■ **What is required**
Exactly the lines from the one that holds "bicarbonate de soude (21, 2081)" to the end of the data below: retype these and nothing else.

■ **Data entries**

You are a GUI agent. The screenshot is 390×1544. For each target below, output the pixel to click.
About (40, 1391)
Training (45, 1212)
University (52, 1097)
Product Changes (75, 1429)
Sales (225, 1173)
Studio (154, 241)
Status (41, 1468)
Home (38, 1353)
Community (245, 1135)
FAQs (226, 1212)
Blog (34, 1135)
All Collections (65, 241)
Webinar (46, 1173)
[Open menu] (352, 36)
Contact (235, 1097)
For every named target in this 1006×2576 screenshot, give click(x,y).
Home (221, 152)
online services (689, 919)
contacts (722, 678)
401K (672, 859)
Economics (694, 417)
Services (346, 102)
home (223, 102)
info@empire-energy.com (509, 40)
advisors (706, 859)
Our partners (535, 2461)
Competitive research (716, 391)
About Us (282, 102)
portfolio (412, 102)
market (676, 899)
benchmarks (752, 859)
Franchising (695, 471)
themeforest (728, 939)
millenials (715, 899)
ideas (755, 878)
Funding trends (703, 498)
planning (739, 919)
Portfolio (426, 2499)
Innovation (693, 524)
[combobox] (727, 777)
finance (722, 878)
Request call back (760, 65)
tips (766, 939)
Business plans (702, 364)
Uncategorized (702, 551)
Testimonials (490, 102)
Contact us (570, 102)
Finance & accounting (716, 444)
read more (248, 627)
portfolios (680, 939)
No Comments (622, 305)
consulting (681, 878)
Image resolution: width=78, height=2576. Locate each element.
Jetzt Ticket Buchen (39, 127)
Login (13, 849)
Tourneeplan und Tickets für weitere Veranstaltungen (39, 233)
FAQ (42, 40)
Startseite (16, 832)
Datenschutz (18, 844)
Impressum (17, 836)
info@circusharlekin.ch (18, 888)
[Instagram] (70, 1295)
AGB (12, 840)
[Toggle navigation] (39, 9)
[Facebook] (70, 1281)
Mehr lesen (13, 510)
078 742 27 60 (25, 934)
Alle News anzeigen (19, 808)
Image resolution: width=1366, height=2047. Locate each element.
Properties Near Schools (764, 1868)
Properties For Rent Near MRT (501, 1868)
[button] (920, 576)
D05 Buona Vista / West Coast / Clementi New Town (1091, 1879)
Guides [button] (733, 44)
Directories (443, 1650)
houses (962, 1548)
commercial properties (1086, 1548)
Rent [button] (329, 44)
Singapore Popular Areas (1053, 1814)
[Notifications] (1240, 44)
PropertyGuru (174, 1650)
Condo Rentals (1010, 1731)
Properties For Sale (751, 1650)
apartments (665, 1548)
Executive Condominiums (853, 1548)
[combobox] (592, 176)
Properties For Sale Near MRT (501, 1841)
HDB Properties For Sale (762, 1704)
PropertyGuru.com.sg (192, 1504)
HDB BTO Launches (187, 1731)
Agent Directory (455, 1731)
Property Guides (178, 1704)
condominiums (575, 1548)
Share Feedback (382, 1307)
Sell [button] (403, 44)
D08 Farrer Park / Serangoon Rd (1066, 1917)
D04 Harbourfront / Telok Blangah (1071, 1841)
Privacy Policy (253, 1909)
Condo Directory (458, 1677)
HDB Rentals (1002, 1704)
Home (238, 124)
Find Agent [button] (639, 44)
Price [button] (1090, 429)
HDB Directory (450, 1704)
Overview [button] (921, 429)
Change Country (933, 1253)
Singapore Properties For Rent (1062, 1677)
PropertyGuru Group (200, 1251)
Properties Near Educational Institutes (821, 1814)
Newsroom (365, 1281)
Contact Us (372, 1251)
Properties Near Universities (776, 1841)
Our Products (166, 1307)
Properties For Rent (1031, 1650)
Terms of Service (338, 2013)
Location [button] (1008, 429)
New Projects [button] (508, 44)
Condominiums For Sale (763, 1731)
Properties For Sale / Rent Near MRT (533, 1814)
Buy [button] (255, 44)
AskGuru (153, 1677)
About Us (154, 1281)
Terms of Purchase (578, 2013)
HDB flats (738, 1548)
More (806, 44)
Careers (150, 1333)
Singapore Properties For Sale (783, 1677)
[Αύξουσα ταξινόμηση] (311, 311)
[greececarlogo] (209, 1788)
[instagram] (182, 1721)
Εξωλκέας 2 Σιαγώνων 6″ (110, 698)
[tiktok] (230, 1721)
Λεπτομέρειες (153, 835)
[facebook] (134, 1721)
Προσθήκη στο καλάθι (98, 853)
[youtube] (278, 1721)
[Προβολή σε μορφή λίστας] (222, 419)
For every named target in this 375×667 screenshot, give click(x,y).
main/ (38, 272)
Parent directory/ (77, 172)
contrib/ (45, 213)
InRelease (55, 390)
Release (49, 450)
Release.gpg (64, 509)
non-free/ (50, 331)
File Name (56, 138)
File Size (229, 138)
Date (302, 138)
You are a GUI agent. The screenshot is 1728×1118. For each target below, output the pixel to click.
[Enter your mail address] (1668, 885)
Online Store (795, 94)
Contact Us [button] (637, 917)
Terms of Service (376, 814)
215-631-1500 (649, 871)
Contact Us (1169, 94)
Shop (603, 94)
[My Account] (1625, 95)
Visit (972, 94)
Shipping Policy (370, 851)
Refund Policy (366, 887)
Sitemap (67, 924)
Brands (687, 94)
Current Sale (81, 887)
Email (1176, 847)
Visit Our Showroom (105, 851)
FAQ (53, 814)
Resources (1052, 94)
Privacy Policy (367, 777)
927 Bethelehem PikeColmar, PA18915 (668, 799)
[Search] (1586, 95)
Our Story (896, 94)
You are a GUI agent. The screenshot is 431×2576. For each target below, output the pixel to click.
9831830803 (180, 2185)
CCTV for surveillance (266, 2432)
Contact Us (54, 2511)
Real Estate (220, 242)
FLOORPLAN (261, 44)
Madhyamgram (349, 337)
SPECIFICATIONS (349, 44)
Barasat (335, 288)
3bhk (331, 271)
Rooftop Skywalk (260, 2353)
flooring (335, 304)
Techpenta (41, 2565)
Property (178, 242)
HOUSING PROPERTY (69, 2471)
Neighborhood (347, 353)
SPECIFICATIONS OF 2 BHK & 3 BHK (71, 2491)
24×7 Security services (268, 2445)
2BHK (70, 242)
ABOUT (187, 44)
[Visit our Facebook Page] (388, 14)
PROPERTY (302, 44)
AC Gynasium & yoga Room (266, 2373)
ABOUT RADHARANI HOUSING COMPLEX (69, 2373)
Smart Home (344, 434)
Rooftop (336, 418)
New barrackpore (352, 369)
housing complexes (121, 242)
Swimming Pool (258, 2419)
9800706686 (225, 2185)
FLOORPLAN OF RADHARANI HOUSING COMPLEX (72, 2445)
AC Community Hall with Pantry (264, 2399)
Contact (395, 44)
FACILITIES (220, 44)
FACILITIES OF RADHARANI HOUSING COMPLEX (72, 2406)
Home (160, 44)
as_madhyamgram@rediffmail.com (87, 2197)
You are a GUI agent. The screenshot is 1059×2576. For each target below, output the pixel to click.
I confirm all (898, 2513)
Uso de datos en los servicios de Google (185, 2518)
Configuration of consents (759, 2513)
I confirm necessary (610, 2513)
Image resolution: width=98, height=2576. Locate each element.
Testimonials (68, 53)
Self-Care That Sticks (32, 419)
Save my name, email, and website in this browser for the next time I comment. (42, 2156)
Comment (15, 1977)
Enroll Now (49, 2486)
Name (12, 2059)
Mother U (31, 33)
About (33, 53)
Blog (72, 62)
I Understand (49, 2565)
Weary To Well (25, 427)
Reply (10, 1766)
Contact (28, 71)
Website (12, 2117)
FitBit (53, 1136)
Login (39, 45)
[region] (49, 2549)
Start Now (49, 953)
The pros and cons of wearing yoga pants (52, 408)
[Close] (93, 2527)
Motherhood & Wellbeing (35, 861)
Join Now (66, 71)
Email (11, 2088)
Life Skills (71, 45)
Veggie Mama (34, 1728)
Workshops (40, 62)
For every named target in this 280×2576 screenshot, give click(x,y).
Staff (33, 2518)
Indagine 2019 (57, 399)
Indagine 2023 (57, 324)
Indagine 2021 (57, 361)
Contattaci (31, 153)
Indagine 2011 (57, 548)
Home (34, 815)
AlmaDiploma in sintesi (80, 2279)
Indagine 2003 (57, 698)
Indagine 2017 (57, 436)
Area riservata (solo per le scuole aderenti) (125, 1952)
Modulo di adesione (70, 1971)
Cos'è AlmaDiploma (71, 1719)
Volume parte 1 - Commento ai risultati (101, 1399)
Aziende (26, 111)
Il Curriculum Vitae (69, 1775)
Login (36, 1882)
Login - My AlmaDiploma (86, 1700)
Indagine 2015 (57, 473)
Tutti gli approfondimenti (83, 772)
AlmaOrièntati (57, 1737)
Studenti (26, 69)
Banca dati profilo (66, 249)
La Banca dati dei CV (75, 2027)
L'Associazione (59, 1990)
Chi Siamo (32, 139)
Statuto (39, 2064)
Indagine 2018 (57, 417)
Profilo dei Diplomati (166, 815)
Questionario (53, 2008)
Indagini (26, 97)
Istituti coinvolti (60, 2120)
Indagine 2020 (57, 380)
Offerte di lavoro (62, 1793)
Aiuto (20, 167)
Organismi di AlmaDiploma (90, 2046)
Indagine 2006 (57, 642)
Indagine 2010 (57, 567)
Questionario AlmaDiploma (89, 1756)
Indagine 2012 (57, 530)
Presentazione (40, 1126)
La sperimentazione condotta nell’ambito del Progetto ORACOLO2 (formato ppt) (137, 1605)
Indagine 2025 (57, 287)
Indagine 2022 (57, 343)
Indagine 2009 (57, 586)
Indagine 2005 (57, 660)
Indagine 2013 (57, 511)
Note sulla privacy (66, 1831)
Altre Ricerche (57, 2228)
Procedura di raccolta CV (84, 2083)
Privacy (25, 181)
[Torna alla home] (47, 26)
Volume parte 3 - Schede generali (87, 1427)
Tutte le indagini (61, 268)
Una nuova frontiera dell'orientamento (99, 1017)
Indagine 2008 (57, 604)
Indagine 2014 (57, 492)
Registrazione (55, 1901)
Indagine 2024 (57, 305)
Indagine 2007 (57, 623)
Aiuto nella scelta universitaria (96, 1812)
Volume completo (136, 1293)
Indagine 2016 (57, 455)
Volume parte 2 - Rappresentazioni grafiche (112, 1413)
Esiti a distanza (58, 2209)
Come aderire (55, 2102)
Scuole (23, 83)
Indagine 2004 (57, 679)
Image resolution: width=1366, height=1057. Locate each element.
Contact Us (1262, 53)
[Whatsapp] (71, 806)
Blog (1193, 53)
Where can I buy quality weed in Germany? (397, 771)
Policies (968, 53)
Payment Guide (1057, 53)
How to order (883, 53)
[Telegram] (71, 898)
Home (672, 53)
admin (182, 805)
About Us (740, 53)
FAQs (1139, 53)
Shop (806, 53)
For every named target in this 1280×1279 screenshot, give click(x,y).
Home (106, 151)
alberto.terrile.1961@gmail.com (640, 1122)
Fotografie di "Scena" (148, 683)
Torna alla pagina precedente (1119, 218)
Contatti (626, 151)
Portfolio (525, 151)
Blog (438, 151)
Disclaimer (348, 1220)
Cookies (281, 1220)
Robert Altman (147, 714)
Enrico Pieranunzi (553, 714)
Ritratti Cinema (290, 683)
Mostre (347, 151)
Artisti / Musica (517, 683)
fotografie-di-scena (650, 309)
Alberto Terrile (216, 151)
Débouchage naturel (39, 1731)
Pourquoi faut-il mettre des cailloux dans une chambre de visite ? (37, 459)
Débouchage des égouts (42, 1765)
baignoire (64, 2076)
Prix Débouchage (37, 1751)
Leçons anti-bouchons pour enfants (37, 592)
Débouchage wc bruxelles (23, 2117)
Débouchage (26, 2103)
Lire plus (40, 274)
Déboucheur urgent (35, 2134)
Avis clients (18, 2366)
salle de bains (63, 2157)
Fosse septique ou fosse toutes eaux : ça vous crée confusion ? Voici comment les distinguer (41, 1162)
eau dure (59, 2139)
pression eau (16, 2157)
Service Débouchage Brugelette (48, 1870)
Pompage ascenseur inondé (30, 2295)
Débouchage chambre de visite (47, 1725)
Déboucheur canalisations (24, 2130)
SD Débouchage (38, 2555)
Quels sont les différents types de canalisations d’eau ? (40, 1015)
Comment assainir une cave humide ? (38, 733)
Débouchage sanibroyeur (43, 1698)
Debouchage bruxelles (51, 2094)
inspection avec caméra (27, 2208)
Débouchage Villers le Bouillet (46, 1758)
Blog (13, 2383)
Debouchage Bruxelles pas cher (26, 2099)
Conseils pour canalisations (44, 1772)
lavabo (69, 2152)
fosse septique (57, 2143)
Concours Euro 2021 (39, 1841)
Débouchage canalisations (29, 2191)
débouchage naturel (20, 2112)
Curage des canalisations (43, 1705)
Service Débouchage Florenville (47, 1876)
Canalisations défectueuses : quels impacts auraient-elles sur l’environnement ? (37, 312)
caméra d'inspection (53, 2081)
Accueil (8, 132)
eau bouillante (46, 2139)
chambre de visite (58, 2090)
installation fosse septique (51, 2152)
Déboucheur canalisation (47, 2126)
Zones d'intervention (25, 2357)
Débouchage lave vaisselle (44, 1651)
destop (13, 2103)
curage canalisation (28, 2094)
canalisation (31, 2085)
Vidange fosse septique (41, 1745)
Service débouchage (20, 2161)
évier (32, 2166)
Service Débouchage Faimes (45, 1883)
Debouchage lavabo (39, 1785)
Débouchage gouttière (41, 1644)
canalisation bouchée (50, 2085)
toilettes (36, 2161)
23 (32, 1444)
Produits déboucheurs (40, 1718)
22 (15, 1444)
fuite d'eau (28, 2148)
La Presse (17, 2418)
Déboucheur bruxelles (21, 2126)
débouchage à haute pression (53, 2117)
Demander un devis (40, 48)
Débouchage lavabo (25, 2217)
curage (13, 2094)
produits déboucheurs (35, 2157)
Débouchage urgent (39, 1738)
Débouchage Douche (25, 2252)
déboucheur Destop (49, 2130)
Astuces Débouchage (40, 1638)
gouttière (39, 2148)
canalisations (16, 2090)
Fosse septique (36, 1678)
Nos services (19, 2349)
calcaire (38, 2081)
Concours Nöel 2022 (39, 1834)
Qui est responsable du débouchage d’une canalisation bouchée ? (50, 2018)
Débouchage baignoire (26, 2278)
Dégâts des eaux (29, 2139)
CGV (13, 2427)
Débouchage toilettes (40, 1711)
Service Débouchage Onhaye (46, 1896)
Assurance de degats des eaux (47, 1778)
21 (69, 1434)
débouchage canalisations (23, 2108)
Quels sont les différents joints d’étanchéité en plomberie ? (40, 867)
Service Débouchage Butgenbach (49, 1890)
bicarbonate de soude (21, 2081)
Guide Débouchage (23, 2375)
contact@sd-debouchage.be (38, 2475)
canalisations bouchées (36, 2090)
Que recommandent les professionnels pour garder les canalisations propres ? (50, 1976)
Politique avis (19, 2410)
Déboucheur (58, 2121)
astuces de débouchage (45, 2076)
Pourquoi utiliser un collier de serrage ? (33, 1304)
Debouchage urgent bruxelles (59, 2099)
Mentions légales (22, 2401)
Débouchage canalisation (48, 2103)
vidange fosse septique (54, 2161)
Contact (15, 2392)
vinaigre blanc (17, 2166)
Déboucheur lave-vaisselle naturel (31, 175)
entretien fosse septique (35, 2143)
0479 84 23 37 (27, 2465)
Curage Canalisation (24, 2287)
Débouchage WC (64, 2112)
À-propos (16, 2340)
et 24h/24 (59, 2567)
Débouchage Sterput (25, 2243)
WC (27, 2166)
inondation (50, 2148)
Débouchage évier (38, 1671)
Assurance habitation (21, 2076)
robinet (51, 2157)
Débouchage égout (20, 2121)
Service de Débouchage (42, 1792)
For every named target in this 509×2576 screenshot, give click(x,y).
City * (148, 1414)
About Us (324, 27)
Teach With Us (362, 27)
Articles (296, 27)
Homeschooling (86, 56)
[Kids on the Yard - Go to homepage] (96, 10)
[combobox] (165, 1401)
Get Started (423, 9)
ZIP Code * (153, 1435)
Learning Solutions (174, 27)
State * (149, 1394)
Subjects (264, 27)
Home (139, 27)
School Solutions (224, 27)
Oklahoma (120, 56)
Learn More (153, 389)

■ **Exercise result**
bicarbonate de soude (21, 2081)
Guide Débouchage (23, 2375)
contact@sd-debouchage.be (38, 2475)
canalisations bouchées (36, 2090)
Que recommandent les professionnels pour garder les canalisations propres ? (50, 1976)
Politique avis (19, 2410)
Déboucheur (58, 2121)
astuces de débouchage (45, 2076)
Pourquoi utiliser un collier de serrage ? (33, 1304)
Debouchage urgent bruxelles (59, 2099)
Mentions légales (22, 2401)
Débouchage canalisation (48, 2103)
vidange fosse septique (54, 2161)
Contact (15, 2392)
vinaigre blanc (17, 2166)
Déboucheur lave-vaisselle naturel (31, 175)
entretien fosse septique (35, 2143)
0479 84 23 37 (27, 2465)
Curage Canalisation (24, 2287)
Débouchage WC (64, 2112)
À-propos (16, 2340)
et 24h/24 (59, 2567)
Débouchage Sterput (25, 2243)
WC (27, 2166)
inondation (50, 2148)
Débouchage évier (38, 1671)
Assurance habitation (21, 2076)
robinet (51, 2157)
Débouchage égout (20, 2121)
Service de Débouchage (42, 1792)
For every named target in this 509×2576 screenshot, give click(x,y).
City * (148, 1414)
About Us (324, 27)
Teach With Us (362, 27)
Articles (296, 27)
Homeschooling (86, 56)
[Kids on the Yard - Go to homepage] (96, 10)
[combobox] (165, 1401)
Get Started (423, 9)
ZIP Code * (153, 1435)
Learning Solutions (174, 27)
State * (149, 1394)
Subjects (264, 27)
Home (139, 27)
School Solutions (224, 27)
Oklahoma (120, 56)
Learn More (153, 389)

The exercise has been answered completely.